Because I used to be a reporter and an editor, I also like to print out the manuscript and scribble all over it. I’ll be doing that next week–as soon as I finish writing this book!
Jeanne Takenaka
Michelle, what a great post. When I began editing my last manuscript, I cut out ten THOUSAND words. I had a few scenes that were unnecessary, and I found better ways to describe things. I need to be more aware of my own weasel words and begin eliminating them from my writing. 🙂
*I loved your practical tips.
Michelle Ule
Ah, yes, those weasel words!
Here’s a post which might help: https://booksandsuch.com/blog/the-value-of-a-word-census/
Shirlee Abbott
OK. I am the odd one. I struggle to get enough words.
*Need help pruning? I wield a mean set of clippers.
Michelle Ule
It’s a gift, Shirlee. My assistant and I just looked at my manuscript. I’ve got 1.5-2 chapters left to go and I’m 3500 from the max amount allowed.
She laughed. “We’ll be pruning and chopping soon!”
Andrew Budek-Schmeisser
I do a lot of pruning as I write, so there’s not as much on a re-write. I think it comes from having written papers for engineering journals for a few years, where a 10k word limit was rigidly enforced.
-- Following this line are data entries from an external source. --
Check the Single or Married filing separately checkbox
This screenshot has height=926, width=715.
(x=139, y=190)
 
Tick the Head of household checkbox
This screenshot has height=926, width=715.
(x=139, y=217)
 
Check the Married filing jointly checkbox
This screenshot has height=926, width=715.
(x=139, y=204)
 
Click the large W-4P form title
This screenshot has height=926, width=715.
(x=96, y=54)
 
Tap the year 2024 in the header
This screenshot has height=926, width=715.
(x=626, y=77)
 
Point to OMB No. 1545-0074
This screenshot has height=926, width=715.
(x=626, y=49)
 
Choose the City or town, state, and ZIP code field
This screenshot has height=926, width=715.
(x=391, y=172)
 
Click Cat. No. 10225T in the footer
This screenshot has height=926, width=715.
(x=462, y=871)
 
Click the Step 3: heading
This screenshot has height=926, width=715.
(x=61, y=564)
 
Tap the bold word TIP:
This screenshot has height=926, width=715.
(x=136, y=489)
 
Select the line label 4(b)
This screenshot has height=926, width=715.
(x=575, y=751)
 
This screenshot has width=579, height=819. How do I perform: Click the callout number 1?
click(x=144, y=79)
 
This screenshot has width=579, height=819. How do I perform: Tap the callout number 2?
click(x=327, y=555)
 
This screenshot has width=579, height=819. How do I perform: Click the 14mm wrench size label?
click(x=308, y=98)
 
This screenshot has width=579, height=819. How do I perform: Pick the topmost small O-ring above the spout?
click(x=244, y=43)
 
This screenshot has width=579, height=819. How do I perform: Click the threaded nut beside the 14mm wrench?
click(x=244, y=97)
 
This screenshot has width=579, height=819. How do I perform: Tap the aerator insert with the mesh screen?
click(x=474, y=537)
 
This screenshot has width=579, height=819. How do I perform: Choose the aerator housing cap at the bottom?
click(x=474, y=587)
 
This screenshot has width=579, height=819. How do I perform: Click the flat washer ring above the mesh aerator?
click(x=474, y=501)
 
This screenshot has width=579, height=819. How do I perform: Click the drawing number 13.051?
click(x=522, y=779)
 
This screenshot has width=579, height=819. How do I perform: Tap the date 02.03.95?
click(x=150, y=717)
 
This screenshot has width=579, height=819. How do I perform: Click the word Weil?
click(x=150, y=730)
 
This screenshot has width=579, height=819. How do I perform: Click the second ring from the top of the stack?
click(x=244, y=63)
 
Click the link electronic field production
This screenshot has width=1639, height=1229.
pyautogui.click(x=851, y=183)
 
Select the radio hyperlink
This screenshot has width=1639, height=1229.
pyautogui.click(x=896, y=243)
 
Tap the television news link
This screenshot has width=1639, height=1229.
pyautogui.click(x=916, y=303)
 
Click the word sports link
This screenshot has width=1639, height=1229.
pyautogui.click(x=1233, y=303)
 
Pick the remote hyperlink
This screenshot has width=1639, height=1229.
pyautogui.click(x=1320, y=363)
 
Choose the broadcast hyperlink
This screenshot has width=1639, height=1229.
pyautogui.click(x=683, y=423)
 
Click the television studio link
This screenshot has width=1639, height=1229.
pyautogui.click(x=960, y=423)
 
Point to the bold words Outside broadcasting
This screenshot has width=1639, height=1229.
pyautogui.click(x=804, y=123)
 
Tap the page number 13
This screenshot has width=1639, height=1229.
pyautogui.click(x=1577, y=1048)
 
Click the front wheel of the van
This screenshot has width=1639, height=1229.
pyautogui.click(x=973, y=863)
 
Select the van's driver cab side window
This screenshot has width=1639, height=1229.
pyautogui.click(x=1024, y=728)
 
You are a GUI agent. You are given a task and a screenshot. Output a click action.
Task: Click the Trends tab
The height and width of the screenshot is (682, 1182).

I got to the point where I knew I would bump up against it, and started thinking ahead.
* It’s a good and bad thing; good in that I write economically, bad in that I can’t really do description or introspection well, because my mind’s not attuned to taking that kind of ‘time’.
Michelle Ule
I think you’re right, Andrew. When you’ve written long enough you get a sense of how long things are. I pegged my manuscript this afternoon pretty close.
Jennifer Zarifeh Major
I despise pruning, but wow, it sure makes things tighter and more readable.
Michelle Ule
And that is the point, sort of like teasing your hair . . .
CJ Penn
One of my favorite reminders while writing comes from the Bible: “The more the words, the less the meaning, and how does that profit anyone.” (Ecclesiastes 6:11)
Michelle Ule
CJ Penn » Amen!
Jeanette
Hi Michelle,
Last weekend I picked up and pondered on buying a children’s version of The Secret Garden at a garage sale. So funny you would bring it up here. I loved the story when I was a young girl. I have been pruning my book this past month and wondered is there a set amount of words for a novel? You mentioned 50,000 is your target. I have around 63,000 right now and wondering also if you included the acknowledgements as a part of the total?
Michelle Ule
The target for word numbers differs by the genre. An historical novel or a speculative fiction novel can easily go over 100K because you have to build the world. A woman’s fiction novel, 80-85K; novellas 20K, different publishers have different requirements.
I’m writing a biography now and my target is 60-65K and that includes everything–acknowledgments, end notes, bibliography, appendix, Index. I’m busily cutting words right now to fit into the middle of that word count.
After not recognizing Dickon’s name above, I’m going to have to reread myself! Enjoy The Secret Garden!
Jeanette
Thank you!
Heidi Kortman
Each publisher’s website will mention their preferences somewhere on the submissions page. Word count can vary somewhat between genres.